▸ **Data extract**

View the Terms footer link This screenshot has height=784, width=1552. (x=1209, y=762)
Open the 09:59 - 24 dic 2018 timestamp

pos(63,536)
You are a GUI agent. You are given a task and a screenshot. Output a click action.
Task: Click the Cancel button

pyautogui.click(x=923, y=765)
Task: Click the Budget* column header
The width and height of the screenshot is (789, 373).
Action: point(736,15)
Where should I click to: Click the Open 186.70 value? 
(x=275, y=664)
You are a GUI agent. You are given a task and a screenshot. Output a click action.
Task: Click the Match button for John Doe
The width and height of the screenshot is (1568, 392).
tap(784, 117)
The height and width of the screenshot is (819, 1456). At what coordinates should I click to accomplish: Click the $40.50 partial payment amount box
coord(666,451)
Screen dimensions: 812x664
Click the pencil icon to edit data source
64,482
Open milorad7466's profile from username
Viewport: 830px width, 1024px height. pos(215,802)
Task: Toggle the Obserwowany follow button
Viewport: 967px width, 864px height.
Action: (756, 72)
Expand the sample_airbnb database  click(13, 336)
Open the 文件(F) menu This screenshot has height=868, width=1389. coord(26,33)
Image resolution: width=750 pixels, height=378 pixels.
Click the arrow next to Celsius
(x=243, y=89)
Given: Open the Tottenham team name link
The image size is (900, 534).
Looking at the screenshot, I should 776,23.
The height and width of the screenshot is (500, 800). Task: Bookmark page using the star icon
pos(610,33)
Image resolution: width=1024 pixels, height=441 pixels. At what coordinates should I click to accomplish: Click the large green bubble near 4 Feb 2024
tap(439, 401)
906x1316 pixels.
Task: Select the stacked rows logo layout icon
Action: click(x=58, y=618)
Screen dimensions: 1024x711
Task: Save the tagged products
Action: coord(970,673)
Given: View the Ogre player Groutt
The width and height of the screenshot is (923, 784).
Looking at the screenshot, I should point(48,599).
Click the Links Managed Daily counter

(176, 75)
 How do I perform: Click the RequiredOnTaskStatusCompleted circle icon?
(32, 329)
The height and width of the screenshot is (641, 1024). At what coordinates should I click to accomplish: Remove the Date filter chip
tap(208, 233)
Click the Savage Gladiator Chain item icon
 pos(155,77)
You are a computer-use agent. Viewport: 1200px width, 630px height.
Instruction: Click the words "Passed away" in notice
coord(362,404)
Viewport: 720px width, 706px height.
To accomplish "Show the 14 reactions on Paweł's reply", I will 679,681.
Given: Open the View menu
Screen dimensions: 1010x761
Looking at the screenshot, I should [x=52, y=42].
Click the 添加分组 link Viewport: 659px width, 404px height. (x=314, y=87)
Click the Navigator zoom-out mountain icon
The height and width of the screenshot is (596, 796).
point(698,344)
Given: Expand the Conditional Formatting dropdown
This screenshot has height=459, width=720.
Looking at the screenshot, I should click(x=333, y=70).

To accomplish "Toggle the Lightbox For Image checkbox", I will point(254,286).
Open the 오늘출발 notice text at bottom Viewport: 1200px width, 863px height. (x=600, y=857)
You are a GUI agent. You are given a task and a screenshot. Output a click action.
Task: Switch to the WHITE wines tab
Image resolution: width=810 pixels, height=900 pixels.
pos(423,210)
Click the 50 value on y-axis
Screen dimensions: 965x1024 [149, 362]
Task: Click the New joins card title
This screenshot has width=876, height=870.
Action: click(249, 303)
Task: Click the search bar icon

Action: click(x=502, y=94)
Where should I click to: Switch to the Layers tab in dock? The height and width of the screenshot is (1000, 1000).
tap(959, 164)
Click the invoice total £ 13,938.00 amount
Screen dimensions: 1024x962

▸ **Required action**
Only lines that include "Expand" belong in the answer; copy all of them from the listing.

▸ **Response to the exercise**
Expand the sample_airbnb database  click(13, 336)
Given: Expand the Conditional Formatting dropdown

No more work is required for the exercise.